Russia extends evacuation zone in Ukraine’s Kherson region
Foreign News

Russia extends evacuation zone in Ukraine’s Kherson region

Russian-installed officials in Ukraine’s southern Kherson region have said they were extending an evacuation zone from the Dnipro river, repeating claims rejected by Keiv that Ukraine could be preparing to attack the Kakhovka dam and flood the region.Evacuation


In a post on Telegram, Vladimir Saldo, the Russian-backed head of the region, which is partially occupied by Russian forces, said he was extending the area covered by an order for civilians to evacuate by an additional 15 kilometres (nine miles) to include another seven settlements.

“Due to the possibility of the use of prohibited methods of war by the Ukrainian regime, as well as information that Keiv is preparing a massive missile strike on the Kakhovka hydroelectric station, there is an immediate danger of the Kherson region being flooded, resulting in the mass destruction of civilian infrastructure and humanitarian catastrophe,” Saldo said in a video message posted on Monday evening.

“Given the situation, I have decided to expand the evacuation zone by 15 kilometres from the Dnipro … the decision will make it possible to create a layered defence in order to repel Ukrainian attacks and protect civilians.”

Keiv has denied that it plans to attack the Kakhovka dam, a 30-metre (100 ft) high, 3.2-kilometre long facility and unleash a reservoir the size of the Great Salt Lake across southern Ukraine, flooding towns and villages, several of which Russian forces seized at the start of the war.

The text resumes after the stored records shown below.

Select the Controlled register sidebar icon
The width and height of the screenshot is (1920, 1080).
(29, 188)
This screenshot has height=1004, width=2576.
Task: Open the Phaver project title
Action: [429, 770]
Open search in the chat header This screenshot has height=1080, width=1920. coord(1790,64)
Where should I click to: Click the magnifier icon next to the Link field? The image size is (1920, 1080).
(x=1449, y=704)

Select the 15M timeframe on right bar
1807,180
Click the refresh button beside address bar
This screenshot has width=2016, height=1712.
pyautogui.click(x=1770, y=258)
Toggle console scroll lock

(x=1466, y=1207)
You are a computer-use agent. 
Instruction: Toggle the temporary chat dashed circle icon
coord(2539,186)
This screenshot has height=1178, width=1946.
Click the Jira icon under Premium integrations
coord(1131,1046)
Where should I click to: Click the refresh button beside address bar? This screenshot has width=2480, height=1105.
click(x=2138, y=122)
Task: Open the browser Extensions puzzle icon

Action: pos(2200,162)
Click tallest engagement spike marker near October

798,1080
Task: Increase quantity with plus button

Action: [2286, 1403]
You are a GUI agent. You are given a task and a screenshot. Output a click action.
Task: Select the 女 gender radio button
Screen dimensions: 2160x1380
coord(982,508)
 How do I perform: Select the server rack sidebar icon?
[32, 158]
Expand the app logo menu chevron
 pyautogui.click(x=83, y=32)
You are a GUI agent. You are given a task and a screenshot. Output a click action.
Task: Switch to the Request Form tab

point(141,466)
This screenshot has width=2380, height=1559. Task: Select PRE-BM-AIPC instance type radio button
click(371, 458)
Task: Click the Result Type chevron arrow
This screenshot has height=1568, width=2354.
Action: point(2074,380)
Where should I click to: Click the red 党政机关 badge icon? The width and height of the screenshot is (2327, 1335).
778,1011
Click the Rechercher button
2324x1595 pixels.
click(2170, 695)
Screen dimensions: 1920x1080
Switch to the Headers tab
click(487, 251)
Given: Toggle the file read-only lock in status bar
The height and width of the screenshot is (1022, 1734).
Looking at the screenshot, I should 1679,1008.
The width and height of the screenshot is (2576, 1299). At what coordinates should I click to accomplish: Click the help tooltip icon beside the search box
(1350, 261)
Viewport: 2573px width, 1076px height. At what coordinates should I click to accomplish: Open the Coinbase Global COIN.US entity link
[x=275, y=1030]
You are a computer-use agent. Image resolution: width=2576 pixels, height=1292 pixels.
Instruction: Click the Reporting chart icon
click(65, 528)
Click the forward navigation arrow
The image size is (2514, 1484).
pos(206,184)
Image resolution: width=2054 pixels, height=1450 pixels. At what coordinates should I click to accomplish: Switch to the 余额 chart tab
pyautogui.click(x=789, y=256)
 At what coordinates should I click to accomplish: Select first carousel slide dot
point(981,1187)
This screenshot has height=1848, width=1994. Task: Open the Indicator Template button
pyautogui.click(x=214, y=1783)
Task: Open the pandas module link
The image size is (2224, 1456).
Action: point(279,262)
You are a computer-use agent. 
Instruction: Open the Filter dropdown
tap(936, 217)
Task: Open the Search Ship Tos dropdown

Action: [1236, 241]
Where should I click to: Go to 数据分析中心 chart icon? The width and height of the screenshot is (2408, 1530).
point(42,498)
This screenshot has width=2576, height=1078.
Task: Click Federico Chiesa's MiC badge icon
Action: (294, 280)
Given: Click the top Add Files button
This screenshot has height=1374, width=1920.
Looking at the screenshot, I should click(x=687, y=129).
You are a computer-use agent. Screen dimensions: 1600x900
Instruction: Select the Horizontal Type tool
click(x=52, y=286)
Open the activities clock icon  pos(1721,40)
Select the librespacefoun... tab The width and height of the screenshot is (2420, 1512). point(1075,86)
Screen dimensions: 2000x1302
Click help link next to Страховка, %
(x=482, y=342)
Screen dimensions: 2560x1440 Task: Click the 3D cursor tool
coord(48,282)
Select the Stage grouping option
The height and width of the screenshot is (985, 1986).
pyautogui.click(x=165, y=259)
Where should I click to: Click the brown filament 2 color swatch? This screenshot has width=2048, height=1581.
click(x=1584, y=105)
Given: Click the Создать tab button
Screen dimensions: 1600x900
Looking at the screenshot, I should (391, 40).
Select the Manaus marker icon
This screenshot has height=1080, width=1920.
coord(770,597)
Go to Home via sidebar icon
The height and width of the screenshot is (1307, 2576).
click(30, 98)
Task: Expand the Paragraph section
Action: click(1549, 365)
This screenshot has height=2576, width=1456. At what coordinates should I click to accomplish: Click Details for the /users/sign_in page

Ukraine said repeated Russian claims that Ukraine is preparing an attack on the dam, which regulates water supplies to the annexed Crimean peninsula and the Zaporizhzhia nuclear power plant, were a sign that Russia itself was considering staging an attack and blaming it on Keiv and its Western supporters.

Russia has been evacuating tens of thousands of civilians from the western bank of the Dnipro river in recent weeks, under an advancing Ukrainian counteroffensive.

Russian-installed officials are offering civilians one-time payments of 100,000 roubles ($1,628) to leave and Moscow is providing housing in other regions of Russia, Saldo said.

President Vladimir Putin moved to annex the Kherson region last month after staging referendums in four Ukrainian regions that were slammed as a sham and illegal by Keiv and the West.